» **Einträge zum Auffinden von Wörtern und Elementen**
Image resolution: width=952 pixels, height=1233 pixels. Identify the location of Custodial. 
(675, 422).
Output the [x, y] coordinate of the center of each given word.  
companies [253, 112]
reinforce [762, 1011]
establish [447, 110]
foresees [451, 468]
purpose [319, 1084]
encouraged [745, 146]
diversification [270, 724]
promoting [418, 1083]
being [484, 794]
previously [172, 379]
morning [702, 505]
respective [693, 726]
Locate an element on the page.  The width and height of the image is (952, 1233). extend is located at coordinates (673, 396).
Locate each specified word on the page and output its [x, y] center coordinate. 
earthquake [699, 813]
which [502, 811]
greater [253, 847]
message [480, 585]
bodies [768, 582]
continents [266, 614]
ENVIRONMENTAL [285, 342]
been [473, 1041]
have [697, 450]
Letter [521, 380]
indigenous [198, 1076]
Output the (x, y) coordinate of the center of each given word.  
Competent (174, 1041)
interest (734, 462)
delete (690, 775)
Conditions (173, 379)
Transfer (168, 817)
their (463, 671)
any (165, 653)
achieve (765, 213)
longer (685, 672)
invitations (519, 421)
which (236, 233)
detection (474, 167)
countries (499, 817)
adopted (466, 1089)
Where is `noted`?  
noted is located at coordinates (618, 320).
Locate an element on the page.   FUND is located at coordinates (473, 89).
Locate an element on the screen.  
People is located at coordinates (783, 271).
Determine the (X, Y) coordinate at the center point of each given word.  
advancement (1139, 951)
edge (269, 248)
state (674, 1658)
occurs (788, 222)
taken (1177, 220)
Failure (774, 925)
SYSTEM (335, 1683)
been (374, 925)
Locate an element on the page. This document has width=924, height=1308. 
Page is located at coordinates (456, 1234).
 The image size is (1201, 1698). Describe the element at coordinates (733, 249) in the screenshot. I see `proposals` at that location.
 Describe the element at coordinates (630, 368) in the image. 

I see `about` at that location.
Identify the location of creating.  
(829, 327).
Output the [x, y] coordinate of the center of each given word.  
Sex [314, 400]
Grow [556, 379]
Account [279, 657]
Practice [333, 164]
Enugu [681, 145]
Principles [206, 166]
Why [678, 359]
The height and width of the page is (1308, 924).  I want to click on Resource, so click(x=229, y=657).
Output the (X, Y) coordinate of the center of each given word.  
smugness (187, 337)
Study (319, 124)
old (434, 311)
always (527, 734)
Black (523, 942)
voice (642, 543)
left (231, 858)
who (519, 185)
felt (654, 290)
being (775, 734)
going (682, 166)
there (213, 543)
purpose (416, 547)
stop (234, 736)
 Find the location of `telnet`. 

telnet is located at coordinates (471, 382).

» **KURZAUFTRAG**
Wiederhole sämtliche Zeilen oben Zeichen für Zeichen und ohne jede Änderung.

» **FERTIGE ANTWORT**
Image resolution: width=952 pixels, height=1233 pixels. Identify the location of Custodial. 
(675, 422).
Output the [x, y] coordinate of the center of each given word.  
companies [253, 112]
reinforce [762, 1011]
establish [447, 110]
foresees [451, 468]
purpose [319, 1084]
encouraged [745, 146]
diversification [270, 724]
promoting [418, 1083]
being [484, 794]
previously [172, 379]
morning [702, 505]
respective [693, 726]
Locate an element on the page.  The width and height of the image is (952, 1233). extend is located at coordinates (673, 396).
Locate each specified word on the page and output its [x, y] center coordinate. 
earthquake [699, 813]
which [502, 811]
greater [253, 847]
message [480, 585]
bodies [768, 582]
continents [266, 614]
ENVIRONMENTAL [285, 342]
been [473, 1041]
have [697, 450]
Letter [521, 380]
indigenous [198, 1076]
Output the (x, y) coordinate of the center of each given word.  
Competent (174, 1041)
interest (734, 462)
delete (690, 775)
Conditions (173, 379)
Transfer (168, 817)
their (463, 671)
any (165, 653)
achieve (765, 213)
longer (685, 672)
invitations (519, 421)
which (236, 233)
detection (474, 167)
countries (499, 817)
adopted (466, 1089)
Where is `noted`?  
noted is located at coordinates (618, 320).
Locate an element on the page.   FUND is located at coordinates (473, 89).
Locate an element on the screen.  
People is located at coordinates (783, 271).
Determine the (X, Y) coordinate at the center point of each given word.  
advancement (1139, 951)
edge (269, 248)
state (674, 1658)
occurs (788, 222)
taken (1177, 220)
Failure (774, 925)
SYSTEM (335, 1683)
been (374, 925)
Locate an element on the page. This document has width=924, height=1308. 
Page is located at coordinates (456, 1234).
 The image size is (1201, 1698). Describe the element at coordinates (733, 249) in the screenshot. I see `proposals` at that location.
 Describe the element at coordinates (630, 368) in the image. 

I see `about` at that location.
Identify the location of creating.  
(829, 327).
Output the [x, y] coordinate of the center of each given word.  
Sex [314, 400]
Grow [556, 379]
Account [279, 657]
Practice [333, 164]
Enugu [681, 145]
Principles [206, 166]
Why [678, 359]
The height and width of the page is (1308, 924).  I want to click on Resource, so click(x=229, y=657).
Output the (X, Y) coordinate of the center of each given word.  
smugness (187, 337)
Study (319, 124)
old (434, 311)
always (527, 734)
Black (523, 942)
voice (642, 543)
left (231, 858)
who (519, 185)
felt (654, 290)
being (775, 734)
going (682, 166)
there (213, 543)
purpose (416, 547)
stop (234, 736)
 Find the location of `telnet`. 

telnet is located at coordinates (471, 382).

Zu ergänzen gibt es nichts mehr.